McDermott recently quit her job at Glamour magazine in order to join Winning at HeTexted, which went online in August. Both are currently involved with New York's General Assembly, a network of entrepreneurs and "like-minded people" working on startups.

The site's new layout is purposefully clean and simple. Similar to websites like Texts From Last Night, HeTexted is comprised of one main column of user-uploaded messages. Viewers can sign up for free and then vote on each entry: Is the dude you're texting into you? Or not?

In addition to the redesign, the site added a host of new features on Monday that make the experience even more addicting. Now people can upload screenshots of their hilarious and cringe-worthy messages instead of typing them out. The entries are also organized into categories, such as "OMG," for the most outrageous texts, or "Most Commented."

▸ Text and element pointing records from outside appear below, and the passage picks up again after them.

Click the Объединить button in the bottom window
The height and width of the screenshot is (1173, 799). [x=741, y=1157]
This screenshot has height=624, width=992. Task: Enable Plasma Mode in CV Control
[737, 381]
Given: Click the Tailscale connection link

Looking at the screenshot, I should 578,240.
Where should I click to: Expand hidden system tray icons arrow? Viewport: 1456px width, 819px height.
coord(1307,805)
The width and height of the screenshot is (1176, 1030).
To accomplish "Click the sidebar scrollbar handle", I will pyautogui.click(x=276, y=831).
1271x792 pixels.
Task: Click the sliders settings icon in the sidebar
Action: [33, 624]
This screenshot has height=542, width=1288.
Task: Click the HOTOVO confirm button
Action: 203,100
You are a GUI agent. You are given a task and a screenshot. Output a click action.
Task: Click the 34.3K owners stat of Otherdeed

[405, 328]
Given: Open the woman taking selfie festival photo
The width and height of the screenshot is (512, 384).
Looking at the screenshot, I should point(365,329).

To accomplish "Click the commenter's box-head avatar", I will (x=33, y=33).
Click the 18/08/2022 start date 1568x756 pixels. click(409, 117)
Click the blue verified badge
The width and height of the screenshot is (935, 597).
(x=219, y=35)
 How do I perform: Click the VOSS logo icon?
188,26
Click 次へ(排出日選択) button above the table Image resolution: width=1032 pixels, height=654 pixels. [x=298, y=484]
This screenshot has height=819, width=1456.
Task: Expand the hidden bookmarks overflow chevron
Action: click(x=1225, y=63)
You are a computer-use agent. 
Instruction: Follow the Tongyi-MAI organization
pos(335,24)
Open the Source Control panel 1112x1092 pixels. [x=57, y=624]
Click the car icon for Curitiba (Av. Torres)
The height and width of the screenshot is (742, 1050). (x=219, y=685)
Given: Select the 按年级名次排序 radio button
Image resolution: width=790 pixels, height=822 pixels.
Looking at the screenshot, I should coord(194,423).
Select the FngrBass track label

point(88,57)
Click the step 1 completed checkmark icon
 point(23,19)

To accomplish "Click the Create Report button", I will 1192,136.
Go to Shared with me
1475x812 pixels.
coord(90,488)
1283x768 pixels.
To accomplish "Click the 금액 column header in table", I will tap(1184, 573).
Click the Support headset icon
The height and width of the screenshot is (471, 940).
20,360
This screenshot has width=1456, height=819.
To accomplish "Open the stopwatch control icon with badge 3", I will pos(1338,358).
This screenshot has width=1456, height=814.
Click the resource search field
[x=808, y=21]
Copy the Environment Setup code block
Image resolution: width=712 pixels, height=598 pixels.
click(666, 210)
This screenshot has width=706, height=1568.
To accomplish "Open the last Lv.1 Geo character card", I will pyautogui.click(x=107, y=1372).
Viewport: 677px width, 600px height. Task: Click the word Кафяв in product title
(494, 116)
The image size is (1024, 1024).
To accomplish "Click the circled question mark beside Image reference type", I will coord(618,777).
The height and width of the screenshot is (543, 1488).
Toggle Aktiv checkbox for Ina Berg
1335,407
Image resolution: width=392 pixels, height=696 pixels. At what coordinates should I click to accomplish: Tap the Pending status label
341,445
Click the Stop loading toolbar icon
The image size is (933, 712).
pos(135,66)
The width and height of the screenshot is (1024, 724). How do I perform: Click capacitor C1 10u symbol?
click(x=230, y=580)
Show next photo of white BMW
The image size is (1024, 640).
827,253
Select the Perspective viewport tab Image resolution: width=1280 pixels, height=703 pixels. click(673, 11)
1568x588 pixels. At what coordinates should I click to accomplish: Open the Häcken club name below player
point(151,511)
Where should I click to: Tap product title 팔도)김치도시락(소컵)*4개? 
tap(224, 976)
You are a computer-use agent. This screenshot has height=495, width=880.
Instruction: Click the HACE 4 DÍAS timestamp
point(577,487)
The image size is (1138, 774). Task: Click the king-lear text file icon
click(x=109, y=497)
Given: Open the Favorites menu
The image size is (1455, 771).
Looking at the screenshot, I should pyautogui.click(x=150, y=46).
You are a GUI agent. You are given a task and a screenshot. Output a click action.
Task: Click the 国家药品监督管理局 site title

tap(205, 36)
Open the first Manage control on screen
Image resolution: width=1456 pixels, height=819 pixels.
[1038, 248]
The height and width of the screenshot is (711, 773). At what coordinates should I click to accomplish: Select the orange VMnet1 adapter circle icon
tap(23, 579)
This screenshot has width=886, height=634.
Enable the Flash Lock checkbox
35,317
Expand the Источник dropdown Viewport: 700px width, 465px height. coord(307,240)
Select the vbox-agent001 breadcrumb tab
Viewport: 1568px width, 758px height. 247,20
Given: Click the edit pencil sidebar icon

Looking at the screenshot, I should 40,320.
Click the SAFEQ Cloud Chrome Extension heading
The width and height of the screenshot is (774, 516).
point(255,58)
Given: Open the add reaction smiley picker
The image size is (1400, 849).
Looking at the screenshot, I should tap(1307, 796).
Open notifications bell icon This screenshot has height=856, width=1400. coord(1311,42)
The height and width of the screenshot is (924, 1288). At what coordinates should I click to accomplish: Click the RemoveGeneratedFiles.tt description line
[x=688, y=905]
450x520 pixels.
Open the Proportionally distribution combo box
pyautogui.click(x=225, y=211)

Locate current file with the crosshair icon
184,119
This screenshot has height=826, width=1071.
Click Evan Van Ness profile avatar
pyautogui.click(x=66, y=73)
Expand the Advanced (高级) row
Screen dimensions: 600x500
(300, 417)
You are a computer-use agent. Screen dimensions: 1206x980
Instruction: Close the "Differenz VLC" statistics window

And for girls who don't want their conversations broadcast all over the Internet, HeTexted has an "Ask a Bro" feature. "We very much want the site to feel like you’re talking to your friends. So these are guys that have a certain kind of dating history," McDermott said. "Eventually we would really love to grow the 'Ask A Bro' a section and make it more of a guest edit celebrity spotlight."

"We find that people are on the site for a full hour – or even longer," Winning states. "They want to know what people are saying about their own little dilemma, and I think that just speaks to human nature."

With many Tumblrs and other websites dedicated to collecting awkward text messages, why has HeTexted, still in beta, piqued people's interest? Digital community is what Winning and McDermott believe make HeTexted stand out.

"[HeTexted] speaks to how universal women are," Winning said. "Everyone’s the same. They want to discuss this stuff at length and it’s one of the most important things for them, no matter where they’re from."

The women also agree that while they originally thought the webpage would mainly be read by teenagers and girls in their twenties, they've happily found people of all ages interested in HeTexted.

So what's next for the company? After perfecting their site, the women are interested in growing the HeTexted brand. An iPhone app is expected out soon, and the Android version will hopefully be available by the end of the year. While possible book deals have been suggested, McDermott notes they want to make sure they're "doing everything right" instead of all at once.